Pixel coordinate grounding data:
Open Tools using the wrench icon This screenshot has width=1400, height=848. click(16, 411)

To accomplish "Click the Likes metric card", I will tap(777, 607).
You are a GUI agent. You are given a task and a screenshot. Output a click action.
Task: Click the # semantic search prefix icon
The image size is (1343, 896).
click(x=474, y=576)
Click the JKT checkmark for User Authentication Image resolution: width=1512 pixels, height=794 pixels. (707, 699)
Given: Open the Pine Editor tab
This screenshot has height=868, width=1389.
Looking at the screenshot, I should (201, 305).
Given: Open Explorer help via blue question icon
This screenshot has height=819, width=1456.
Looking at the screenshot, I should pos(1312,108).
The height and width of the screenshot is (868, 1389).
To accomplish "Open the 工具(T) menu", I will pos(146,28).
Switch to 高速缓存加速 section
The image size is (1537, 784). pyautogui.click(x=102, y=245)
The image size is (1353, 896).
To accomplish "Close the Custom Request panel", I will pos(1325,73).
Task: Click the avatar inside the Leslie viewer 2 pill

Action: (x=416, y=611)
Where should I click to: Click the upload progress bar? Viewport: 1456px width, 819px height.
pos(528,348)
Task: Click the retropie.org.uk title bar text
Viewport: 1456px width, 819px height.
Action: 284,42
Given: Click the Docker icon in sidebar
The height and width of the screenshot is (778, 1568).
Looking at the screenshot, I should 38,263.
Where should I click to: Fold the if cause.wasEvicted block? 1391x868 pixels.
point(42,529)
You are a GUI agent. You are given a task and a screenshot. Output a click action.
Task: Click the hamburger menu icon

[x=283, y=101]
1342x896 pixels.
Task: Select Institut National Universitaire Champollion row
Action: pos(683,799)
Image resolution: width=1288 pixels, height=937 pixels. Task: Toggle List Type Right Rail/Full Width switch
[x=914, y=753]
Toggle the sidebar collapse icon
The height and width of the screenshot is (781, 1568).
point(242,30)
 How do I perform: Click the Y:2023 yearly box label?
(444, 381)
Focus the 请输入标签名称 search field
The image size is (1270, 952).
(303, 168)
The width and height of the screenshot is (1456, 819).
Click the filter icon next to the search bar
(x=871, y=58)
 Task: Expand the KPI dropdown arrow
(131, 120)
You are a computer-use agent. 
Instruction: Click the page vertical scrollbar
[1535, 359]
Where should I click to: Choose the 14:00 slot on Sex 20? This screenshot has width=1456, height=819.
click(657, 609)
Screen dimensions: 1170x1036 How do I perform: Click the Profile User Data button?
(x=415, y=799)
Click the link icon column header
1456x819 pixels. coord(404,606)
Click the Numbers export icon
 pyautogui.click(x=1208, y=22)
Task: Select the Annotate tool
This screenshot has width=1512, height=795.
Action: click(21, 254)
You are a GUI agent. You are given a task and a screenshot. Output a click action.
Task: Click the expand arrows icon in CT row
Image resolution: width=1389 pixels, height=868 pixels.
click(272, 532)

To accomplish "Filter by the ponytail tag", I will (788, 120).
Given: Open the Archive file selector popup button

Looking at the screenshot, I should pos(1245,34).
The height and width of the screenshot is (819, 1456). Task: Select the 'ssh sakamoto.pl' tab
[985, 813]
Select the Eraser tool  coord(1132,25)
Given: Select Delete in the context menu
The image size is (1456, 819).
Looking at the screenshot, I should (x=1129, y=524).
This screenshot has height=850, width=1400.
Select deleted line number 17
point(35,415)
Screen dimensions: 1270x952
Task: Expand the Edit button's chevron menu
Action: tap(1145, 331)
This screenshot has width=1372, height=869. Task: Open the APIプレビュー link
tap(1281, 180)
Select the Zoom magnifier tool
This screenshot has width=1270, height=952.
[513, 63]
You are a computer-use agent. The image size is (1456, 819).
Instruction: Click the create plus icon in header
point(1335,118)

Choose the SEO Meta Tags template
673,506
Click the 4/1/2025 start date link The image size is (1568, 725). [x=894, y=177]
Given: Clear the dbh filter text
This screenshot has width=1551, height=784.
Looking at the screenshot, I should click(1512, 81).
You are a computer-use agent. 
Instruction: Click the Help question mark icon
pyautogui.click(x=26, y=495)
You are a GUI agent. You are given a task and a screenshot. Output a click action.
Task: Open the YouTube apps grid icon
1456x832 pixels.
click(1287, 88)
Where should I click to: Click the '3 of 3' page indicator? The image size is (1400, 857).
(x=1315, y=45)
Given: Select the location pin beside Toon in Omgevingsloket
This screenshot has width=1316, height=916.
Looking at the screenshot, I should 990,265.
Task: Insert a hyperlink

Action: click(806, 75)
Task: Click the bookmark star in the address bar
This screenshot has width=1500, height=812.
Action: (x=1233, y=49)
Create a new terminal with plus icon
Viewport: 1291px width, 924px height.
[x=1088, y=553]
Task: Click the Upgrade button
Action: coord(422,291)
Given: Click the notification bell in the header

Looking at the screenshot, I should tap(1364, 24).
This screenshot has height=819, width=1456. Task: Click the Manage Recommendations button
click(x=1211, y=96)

▶ **Work required**: Produce only the lines from the line containing "You are a computer-use agent. The" through the line containing "Given: Select the", inclusive of both, exactly as they stand in the entries above.

▶ **Task answer**:
You are a computer-use agent. The image size is (1456, 819).
Instruction: Click the create plus icon in header
point(1335,118)

Choose the SEO Meta Tags template
673,506
Click the 4/1/2025 start date link The image size is (1568, 725). [x=894, y=177]
Given: Clear the dbh filter text
This screenshot has width=1551, height=784.
Looking at the screenshot, I should click(1512, 81).
You are a computer-use agent. 
Instruction: Click the Help question mark icon
pyautogui.click(x=26, y=495)
You are a GUI agent. You are given a task and a screenshot. Output a click action.
Task: Open the YouTube apps grid icon
1456x832 pixels.
click(1287, 88)
Where should I click to: Click the '3 of 3' page indicator? The image size is (1400, 857).
(x=1315, y=45)
Given: Select the location pin beside Toon in Omgevingsloket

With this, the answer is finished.